Nothing
# Neighbr
#
# Copyright (c) 2017-2020, Software AG, Darmstadt, Germany and/or Software AG
# USA Inc., Reston, VA, USA, and/or its subsidiaries and/or its affiliates
# and/or their licensors.
#
# This file is part of the Neighbr package for R.
#
# The Neighbr package is free software: you can redistribute it and/or
# modify it under the terms of the GNU General Public License as
# published by the Free Software Foundation, either version 2 of
# the License, or (at your option) any later version.
#
# The Neighbr package is distributed in the hope that it will be useful,
# but WITHOUT ANY WARRANTY; without even the implied warranty of
# MERCHANTABILITY or FITNESS FOR A PARTICULAR PURPOSE. Please see the
# GNU General Public License for details (http://www.gnu.org/licenses/).
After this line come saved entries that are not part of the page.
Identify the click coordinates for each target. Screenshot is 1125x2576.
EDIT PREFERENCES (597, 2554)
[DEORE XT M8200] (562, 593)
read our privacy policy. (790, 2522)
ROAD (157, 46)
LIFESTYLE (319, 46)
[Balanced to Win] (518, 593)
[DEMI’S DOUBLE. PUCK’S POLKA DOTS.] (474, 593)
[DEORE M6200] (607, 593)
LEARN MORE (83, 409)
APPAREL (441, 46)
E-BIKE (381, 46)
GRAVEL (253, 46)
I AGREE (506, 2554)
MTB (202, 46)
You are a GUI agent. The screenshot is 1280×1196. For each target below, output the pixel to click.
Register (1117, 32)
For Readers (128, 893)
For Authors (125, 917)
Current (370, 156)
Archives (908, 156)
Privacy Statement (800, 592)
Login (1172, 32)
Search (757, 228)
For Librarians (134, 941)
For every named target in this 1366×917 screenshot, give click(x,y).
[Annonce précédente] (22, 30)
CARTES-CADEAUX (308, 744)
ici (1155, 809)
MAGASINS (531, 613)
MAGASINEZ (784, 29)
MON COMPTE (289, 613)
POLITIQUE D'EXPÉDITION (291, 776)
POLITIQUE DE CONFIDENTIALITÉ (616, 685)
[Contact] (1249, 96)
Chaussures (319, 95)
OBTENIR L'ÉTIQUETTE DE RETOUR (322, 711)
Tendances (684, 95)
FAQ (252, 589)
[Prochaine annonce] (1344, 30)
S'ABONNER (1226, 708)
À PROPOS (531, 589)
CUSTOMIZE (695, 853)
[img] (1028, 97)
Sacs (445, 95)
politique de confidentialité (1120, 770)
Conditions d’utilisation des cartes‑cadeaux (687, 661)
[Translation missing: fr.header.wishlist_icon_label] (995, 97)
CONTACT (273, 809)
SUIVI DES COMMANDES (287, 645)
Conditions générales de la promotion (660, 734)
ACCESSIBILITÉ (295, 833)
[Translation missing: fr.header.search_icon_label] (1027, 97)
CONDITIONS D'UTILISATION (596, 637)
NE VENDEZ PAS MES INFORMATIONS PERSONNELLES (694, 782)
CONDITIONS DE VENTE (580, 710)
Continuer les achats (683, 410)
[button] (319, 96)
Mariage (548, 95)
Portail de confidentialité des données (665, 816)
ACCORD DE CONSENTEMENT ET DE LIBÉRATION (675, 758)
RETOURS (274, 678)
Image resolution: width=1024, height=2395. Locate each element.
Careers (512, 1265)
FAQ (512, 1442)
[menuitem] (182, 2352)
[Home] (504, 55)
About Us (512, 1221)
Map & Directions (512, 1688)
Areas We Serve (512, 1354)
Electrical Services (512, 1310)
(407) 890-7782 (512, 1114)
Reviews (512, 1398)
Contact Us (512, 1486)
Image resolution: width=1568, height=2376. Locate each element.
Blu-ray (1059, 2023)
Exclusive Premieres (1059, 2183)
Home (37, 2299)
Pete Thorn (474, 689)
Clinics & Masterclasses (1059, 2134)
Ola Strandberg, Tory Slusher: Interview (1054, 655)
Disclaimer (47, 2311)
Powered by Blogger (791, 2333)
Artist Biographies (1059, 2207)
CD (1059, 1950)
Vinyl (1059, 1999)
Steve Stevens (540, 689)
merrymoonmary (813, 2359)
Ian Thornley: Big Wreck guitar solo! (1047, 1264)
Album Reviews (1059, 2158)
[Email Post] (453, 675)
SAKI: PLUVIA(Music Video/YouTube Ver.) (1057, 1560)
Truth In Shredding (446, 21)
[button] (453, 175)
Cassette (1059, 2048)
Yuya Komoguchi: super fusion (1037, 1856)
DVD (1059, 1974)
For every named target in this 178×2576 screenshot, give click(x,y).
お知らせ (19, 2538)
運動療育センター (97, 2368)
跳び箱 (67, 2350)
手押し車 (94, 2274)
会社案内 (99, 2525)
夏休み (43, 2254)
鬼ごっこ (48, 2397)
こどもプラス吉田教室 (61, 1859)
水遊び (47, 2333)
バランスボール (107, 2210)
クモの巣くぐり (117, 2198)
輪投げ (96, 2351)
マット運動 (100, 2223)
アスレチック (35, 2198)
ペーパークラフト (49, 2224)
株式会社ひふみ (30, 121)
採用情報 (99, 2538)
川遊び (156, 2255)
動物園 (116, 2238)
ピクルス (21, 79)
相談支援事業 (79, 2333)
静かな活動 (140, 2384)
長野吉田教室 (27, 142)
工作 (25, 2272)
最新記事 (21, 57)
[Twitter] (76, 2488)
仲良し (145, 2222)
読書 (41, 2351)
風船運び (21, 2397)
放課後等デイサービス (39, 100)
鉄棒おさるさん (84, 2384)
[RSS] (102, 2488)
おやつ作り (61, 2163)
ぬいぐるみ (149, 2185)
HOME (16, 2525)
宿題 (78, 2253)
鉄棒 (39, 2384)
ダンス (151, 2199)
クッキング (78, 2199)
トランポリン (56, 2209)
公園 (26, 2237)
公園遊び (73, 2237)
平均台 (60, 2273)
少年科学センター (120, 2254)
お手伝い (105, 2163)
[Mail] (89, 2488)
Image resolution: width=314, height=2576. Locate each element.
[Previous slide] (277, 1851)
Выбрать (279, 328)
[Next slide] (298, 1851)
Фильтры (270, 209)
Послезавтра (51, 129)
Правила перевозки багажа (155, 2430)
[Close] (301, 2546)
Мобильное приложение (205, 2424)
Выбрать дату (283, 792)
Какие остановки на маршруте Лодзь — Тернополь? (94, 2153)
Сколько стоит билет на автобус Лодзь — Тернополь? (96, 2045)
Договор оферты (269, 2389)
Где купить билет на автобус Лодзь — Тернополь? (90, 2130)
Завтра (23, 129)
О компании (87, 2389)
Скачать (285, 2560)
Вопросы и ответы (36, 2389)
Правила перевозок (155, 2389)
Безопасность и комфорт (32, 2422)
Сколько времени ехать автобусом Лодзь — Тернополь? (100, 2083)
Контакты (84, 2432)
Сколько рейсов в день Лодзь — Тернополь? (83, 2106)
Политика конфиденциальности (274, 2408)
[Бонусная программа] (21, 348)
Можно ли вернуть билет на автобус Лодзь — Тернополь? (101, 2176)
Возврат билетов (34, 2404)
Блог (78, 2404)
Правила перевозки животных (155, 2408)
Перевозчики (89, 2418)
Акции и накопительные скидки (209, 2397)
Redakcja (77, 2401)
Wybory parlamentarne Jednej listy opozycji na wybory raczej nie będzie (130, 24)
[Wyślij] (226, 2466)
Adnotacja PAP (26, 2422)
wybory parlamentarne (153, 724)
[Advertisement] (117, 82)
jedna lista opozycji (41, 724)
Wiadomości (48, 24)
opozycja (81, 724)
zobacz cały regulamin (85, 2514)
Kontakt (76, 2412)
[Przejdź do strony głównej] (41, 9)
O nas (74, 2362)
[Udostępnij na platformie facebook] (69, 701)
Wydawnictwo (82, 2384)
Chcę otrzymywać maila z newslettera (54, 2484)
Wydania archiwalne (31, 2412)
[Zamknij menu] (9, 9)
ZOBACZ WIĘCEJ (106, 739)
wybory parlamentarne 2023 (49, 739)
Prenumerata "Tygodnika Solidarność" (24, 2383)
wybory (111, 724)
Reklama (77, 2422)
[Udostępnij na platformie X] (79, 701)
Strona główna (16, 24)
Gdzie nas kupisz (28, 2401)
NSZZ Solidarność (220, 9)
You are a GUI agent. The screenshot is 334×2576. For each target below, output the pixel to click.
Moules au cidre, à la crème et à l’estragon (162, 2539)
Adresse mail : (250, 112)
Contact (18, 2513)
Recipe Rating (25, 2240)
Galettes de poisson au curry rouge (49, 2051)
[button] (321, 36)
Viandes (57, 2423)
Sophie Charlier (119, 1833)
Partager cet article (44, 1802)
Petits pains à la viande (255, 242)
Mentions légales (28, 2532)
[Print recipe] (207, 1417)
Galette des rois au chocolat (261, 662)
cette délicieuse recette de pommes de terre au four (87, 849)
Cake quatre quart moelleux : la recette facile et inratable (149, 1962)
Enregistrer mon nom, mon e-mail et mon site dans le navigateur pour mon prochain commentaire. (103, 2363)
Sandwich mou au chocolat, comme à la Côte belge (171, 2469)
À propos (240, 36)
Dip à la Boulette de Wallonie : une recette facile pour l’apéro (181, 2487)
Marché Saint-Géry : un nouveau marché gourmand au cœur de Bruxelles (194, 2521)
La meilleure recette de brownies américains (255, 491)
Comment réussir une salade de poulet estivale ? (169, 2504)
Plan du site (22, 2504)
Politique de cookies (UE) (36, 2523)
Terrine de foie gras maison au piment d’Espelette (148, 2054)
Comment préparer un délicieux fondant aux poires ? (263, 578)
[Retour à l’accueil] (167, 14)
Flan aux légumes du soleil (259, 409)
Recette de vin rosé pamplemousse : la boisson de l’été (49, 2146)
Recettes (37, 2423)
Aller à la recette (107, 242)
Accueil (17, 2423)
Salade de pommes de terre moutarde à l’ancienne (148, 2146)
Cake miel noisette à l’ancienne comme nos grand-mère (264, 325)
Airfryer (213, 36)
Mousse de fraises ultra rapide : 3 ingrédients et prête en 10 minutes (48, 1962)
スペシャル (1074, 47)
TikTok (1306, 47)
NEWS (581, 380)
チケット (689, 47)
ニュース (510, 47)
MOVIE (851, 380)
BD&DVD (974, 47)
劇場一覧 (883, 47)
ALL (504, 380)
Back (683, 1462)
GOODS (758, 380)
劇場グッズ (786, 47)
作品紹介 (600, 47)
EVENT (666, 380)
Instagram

######################################################################################
#' Classification, regression, and clustering with k nearest neighbors.
#'
#' @param train_set Data frame containing the training instances, with features
#' and any targets and IDs.
#' @param test_set Data frame containing the test instances, with feature
#' columns only.
#' @param k Number of nearest neighbors.
#' @param categorical_target Categorical target variable.
#' @param continuous_target Continuous target variable.
#' @param comparison_measure Distance or similarity measure.
#' @param categorical_scoring_method Categorical scoring method.
#' @param continuous_scoring_method Continuous scoring method.
#' @param return_ranked_neighbors Number of ranked neighbors to return. A 0
#' indicates no ranked neighbors. Must not exceed k.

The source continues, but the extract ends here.